Example 2 A packaging material for medicine packaging paper was obtained in the same manner as in Example 1 except that no fine holes were formed in the polyester film, and the characteristics were evaluated.

Example 3 A packaging material for medicine packaging paper was obtained in the same manner as in Example 1 except that the blending amount of the polyester (D) in the surface layer was changed to 5%, and its characteristics were evaluated.

Example 4 A packaging material for medicine wrapping paper was obtained in the same manner as in Example 1 except that the blending amount of the polyester (C) in the surface layer was changed to 40%, and its characteristics were evaluated.

Example 5 In Example 1, the raw material for the surface layer was polyester (A),
A packaging material for medicine packaging paper was obtained in the same manner as in Example 1 except that only (B) and (C) were used, and the characteristics were evaluated. The obtained packaging material had poor ink adhesion and could not be properly printed.
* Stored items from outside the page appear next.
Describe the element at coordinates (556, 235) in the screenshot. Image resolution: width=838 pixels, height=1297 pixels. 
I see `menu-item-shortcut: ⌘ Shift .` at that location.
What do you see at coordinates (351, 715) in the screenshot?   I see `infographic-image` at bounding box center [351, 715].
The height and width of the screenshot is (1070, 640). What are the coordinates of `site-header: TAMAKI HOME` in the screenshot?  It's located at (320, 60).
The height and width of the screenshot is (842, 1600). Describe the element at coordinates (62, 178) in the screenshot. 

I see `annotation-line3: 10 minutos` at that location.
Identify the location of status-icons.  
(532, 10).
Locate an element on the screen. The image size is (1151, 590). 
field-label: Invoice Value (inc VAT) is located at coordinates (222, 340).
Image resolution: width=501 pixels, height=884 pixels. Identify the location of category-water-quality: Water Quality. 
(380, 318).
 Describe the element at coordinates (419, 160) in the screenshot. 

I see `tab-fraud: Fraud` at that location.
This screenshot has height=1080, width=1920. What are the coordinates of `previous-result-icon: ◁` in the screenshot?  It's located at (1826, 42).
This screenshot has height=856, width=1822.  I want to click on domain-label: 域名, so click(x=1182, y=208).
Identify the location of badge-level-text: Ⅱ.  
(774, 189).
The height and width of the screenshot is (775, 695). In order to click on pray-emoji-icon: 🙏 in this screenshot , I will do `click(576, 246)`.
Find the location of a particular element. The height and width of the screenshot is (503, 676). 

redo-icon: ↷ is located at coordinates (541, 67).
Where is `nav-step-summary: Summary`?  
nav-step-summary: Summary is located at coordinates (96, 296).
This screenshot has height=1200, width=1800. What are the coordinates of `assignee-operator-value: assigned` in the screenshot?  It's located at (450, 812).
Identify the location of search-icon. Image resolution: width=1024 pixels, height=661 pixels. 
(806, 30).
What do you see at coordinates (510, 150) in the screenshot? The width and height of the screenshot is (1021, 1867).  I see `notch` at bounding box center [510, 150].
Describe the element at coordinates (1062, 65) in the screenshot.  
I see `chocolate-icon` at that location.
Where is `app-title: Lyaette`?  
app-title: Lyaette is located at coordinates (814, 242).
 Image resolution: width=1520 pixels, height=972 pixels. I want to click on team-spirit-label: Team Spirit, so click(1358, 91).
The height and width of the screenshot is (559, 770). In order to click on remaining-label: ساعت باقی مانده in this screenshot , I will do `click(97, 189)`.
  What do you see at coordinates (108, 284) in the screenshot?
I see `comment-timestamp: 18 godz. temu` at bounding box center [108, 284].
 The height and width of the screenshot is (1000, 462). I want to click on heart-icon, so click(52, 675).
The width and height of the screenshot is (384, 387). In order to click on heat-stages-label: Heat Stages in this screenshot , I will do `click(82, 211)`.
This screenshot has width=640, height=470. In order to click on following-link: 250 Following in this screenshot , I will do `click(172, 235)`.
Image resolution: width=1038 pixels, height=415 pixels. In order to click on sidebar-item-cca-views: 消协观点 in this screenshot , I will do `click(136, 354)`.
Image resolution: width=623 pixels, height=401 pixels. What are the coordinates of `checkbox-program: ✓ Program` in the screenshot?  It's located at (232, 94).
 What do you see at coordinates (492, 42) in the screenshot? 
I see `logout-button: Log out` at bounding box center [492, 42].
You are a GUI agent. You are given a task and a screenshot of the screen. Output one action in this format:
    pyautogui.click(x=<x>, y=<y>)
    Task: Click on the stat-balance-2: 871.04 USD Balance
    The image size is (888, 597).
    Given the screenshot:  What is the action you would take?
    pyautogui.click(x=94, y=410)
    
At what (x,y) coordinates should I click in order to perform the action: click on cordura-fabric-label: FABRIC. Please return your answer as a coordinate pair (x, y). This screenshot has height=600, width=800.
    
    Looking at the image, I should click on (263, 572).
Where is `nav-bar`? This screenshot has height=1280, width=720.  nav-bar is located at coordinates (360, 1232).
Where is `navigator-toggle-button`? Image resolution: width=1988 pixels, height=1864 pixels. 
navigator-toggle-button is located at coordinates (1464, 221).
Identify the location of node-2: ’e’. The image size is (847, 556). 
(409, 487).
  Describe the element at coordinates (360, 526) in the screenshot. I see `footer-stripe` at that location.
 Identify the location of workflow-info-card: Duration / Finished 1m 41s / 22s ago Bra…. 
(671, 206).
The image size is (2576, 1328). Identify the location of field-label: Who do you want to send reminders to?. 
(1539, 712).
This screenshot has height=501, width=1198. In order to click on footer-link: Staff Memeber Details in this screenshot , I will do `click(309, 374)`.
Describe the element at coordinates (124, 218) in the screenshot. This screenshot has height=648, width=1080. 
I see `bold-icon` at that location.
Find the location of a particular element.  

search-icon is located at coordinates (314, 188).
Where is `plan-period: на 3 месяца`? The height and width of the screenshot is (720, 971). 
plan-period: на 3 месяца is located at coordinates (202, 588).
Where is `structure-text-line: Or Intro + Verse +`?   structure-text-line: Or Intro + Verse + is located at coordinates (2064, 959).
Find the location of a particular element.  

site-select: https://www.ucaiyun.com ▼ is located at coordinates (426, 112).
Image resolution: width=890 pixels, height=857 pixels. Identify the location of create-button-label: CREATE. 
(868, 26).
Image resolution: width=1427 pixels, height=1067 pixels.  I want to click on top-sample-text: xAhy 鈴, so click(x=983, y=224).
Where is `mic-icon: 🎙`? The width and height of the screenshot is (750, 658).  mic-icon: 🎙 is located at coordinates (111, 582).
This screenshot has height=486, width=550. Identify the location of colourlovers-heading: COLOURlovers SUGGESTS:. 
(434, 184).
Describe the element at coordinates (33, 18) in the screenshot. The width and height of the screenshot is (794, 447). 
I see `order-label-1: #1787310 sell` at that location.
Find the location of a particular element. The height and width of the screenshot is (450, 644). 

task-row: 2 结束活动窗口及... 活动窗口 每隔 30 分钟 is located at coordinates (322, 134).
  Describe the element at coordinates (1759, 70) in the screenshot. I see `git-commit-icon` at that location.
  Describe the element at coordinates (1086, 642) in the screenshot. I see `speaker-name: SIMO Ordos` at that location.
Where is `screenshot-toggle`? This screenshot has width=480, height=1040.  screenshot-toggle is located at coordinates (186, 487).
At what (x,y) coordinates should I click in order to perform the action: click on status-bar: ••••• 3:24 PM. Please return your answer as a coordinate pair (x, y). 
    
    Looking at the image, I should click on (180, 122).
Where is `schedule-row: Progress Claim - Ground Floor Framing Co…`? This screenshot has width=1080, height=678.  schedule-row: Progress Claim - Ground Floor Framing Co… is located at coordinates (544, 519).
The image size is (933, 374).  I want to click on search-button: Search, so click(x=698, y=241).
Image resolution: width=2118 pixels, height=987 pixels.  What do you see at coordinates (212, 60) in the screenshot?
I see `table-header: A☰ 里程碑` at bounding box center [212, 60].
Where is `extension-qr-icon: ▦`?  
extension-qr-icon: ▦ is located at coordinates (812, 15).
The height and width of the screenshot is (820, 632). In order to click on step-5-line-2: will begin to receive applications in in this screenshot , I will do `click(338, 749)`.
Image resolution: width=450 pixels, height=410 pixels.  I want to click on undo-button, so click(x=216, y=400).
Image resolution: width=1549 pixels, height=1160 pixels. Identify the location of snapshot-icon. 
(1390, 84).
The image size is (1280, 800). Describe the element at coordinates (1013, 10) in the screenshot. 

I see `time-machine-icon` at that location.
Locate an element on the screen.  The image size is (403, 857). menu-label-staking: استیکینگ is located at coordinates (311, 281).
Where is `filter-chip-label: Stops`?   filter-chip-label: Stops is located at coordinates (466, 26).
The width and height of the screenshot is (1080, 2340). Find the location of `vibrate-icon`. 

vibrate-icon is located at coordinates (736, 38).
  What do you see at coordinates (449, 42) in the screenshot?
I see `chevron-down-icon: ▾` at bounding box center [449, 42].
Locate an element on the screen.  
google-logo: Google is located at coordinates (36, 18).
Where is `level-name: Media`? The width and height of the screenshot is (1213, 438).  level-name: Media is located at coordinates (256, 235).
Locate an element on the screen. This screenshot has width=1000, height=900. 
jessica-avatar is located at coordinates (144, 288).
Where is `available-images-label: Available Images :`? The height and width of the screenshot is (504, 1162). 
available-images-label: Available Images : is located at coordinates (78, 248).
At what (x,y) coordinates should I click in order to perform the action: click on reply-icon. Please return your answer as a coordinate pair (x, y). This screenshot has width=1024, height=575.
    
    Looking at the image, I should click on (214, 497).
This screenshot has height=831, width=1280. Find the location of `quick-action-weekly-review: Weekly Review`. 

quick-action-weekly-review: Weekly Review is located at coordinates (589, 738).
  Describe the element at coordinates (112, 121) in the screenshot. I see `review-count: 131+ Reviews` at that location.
Example 6 A packaging material for medicine packaging paper was obtained in the same manner as in Example 1 except that the polyester (B) in the surface layer was changed, and the characteristics were evaluated. The obtained packaging material had a high haze, and it was difficult to visually recognize the contents.

Comparative Example 1 In Example 1, the raw material of the surface layer was polyester (A),
(C) and (D) alone, a packaging material for medicine packaging paper was obtained in the same manner as in Example 1 except that micropores were not provided in the obtained polyester film, and the characteristics were evaluated. Since the obtained packaging material was inferior in antistatic ability, the contents were easily attached to the surface of the packaging material, and the hand cutting property was poor.

The results obtained are summarized in Table 1 below.

[0048]

[Table 1]

[0049]

According to the present invention, a film using a medicine package which prevents adhesion of a drug or foreign matter, has good visibility of contents, has excellent adhesiveness to various inks, and has excellent openability. And the industrial value of the present invention is high.

 ──────────────────────────────────────────────────続 き Continued on the front page F term (reference) 3E086 AB02 BA15 BB02 BB21 BB35 BB59 BB62 CA28 4F071 AA43 AF30Y AF39Y AF55Y AF56Y AH04 BC01

Claims (4)

[Claims] 1. A polyester film for medicine packaging paper, having a surface resistivity of 5 × 10 ¹² Ω / □ or less. 2. The polyester film for packaging paper according to claim 1, wherein the wetting index is 49 mN / m or more. 3. The polyester film according to claim 1, wherein the haze is 10% or less. 4. The polyester film for medicine packaging paper according to claim 1, wherein the polyester film is easily cut.